Task objective. Retype the items word for word from the start down through the line containing "menu-render: Render is", leaving the pictures out.

Available data.
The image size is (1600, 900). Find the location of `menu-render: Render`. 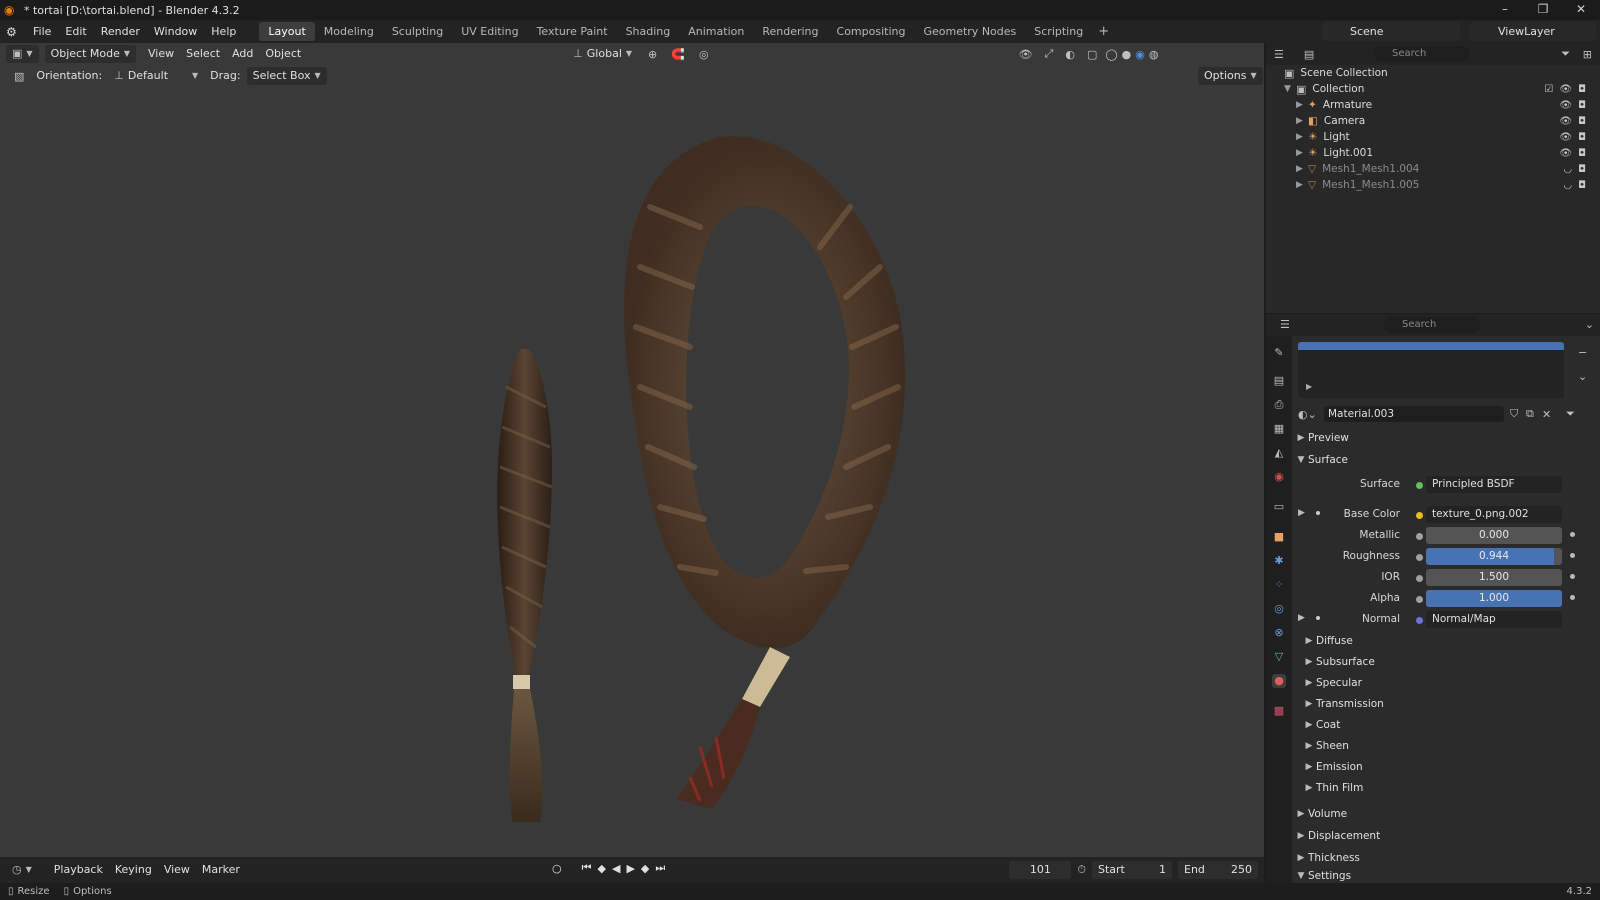

menu-render: Render is located at coordinates (120, 32).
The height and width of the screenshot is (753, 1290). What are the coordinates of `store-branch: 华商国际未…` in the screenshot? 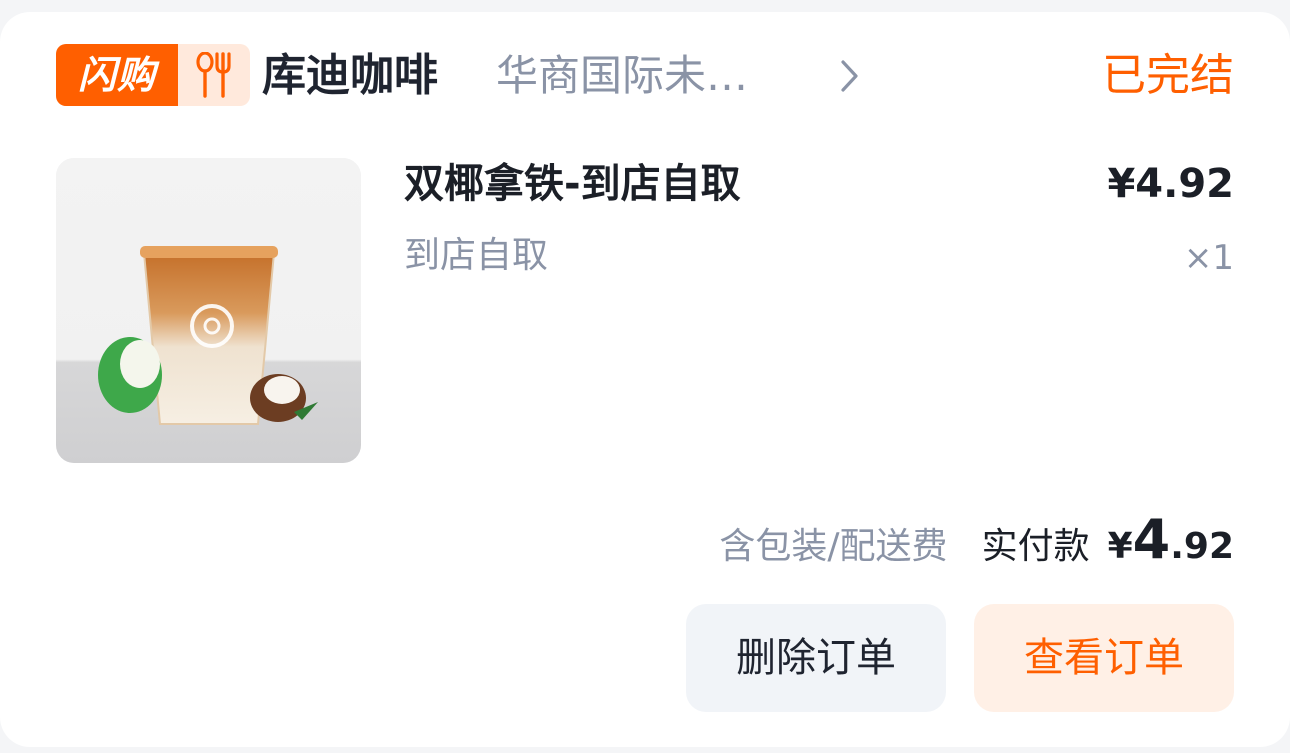 It's located at (656, 76).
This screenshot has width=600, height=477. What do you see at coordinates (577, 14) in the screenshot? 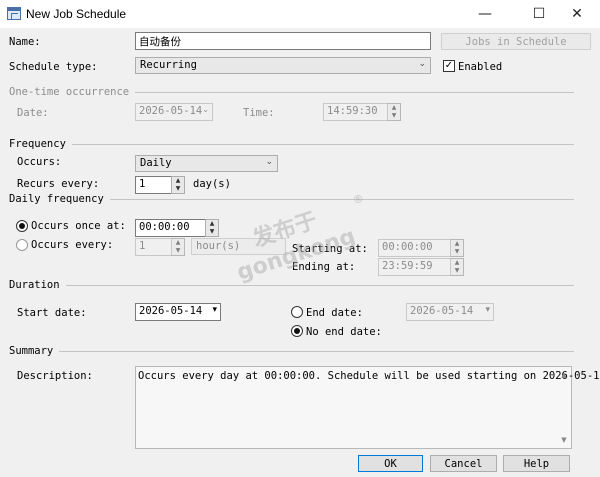
I see `close-button: ✕` at bounding box center [577, 14].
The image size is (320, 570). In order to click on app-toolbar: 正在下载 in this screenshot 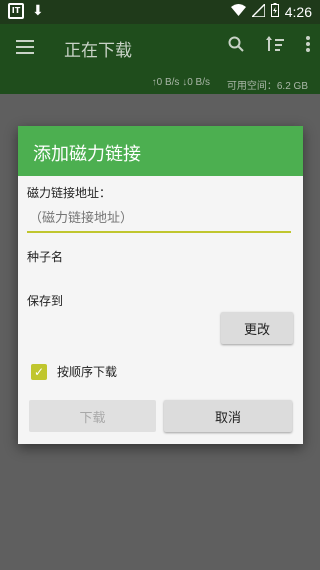, I will do `click(160, 48)`.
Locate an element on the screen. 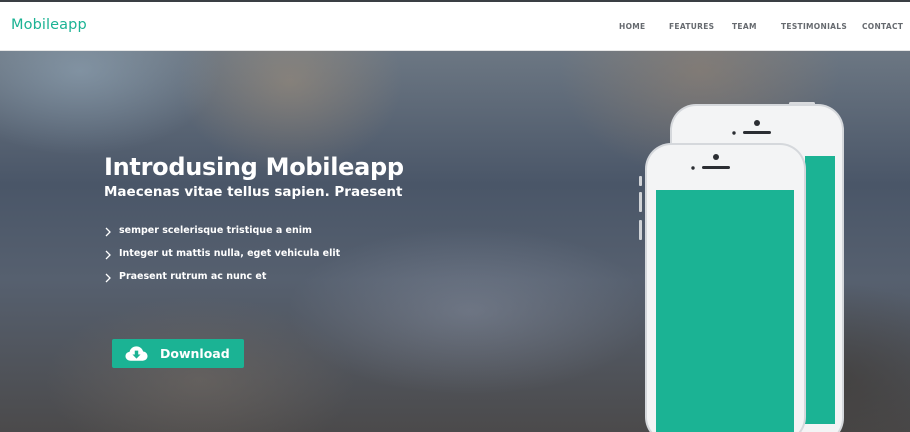  nav-item-testimonials: TESTIMONIALS is located at coordinates (814, 26).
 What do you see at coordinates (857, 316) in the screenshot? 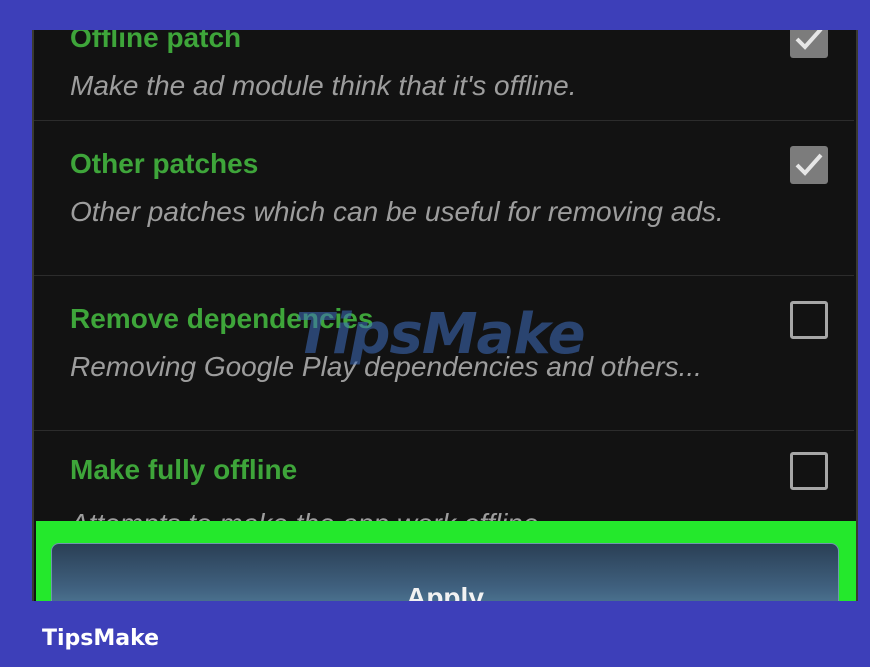
I see `panel-right-border` at bounding box center [857, 316].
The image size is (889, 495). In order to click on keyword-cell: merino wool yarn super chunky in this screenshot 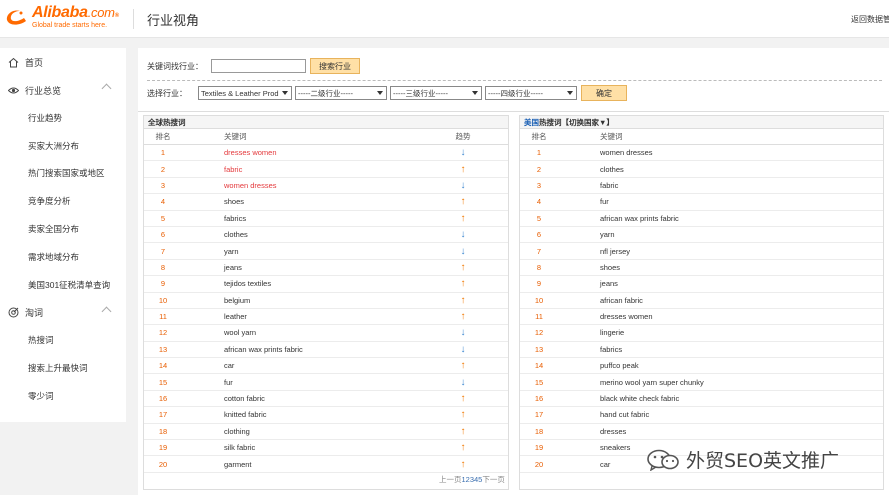, I will do `click(720, 382)`.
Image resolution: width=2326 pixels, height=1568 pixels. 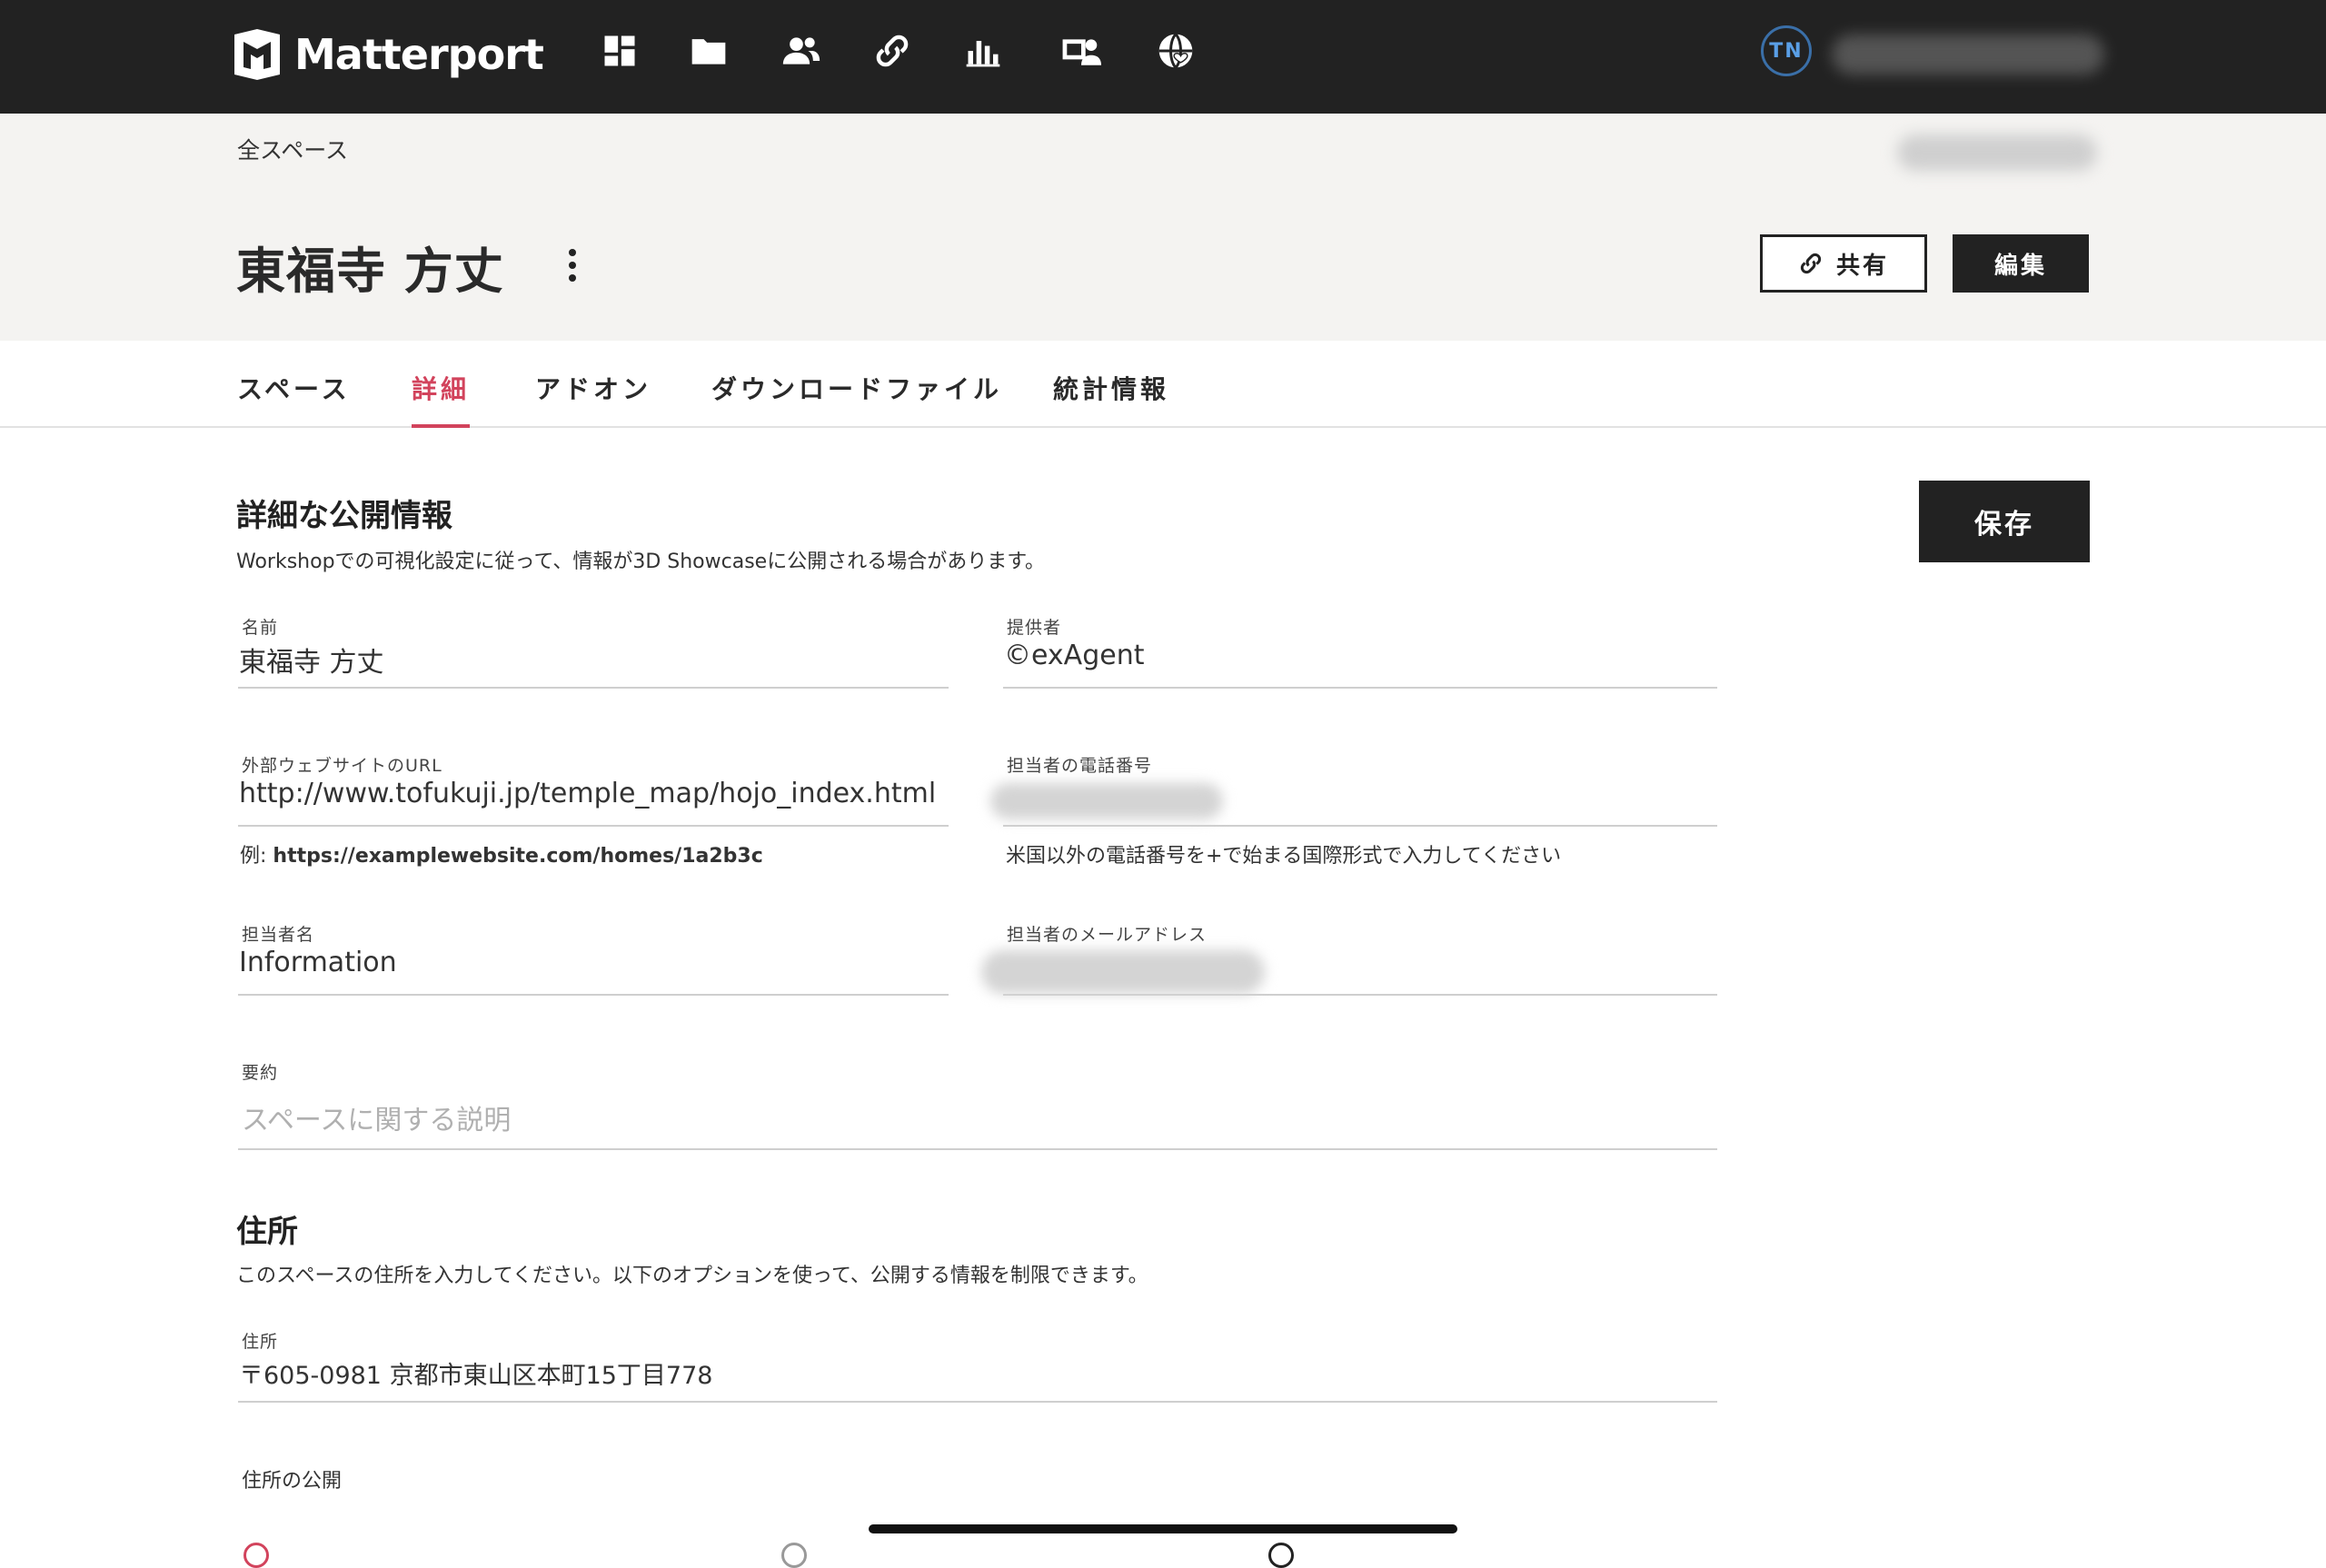 I want to click on url-helper-example: https://examplewebsite.com/homes/1a2b3c, so click(x=518, y=856).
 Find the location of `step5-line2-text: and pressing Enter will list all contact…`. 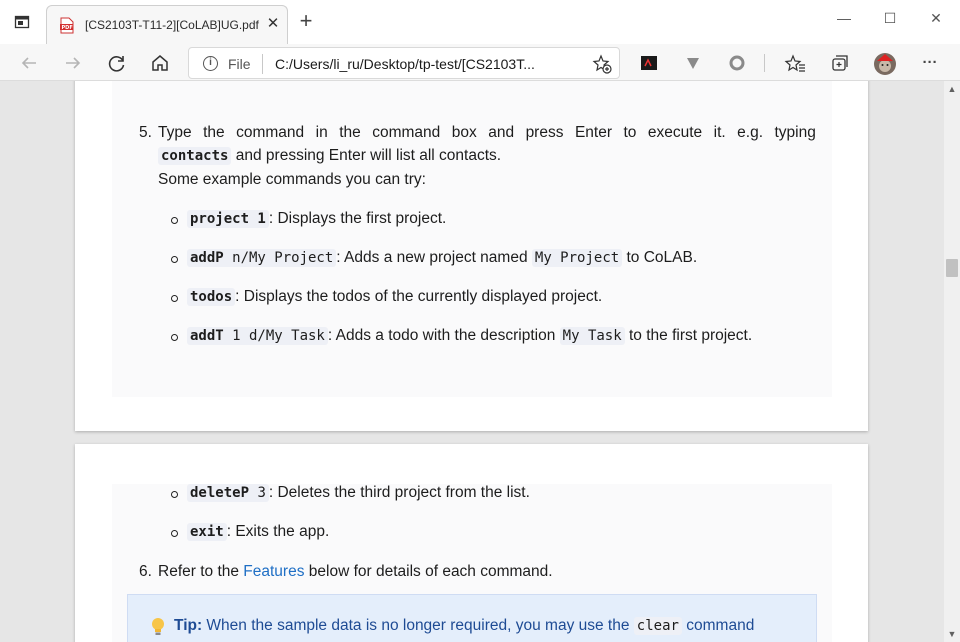

step5-line2-text: and pressing Enter will list all contact… is located at coordinates (368, 156).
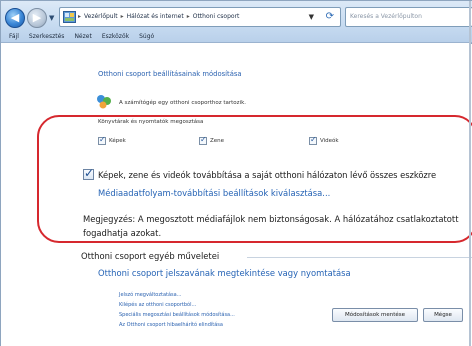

Answer section.
The image size is (1600, 900). Find the location of `menu-render: Render`. 

menu-render: Render is located at coordinates (120, 32).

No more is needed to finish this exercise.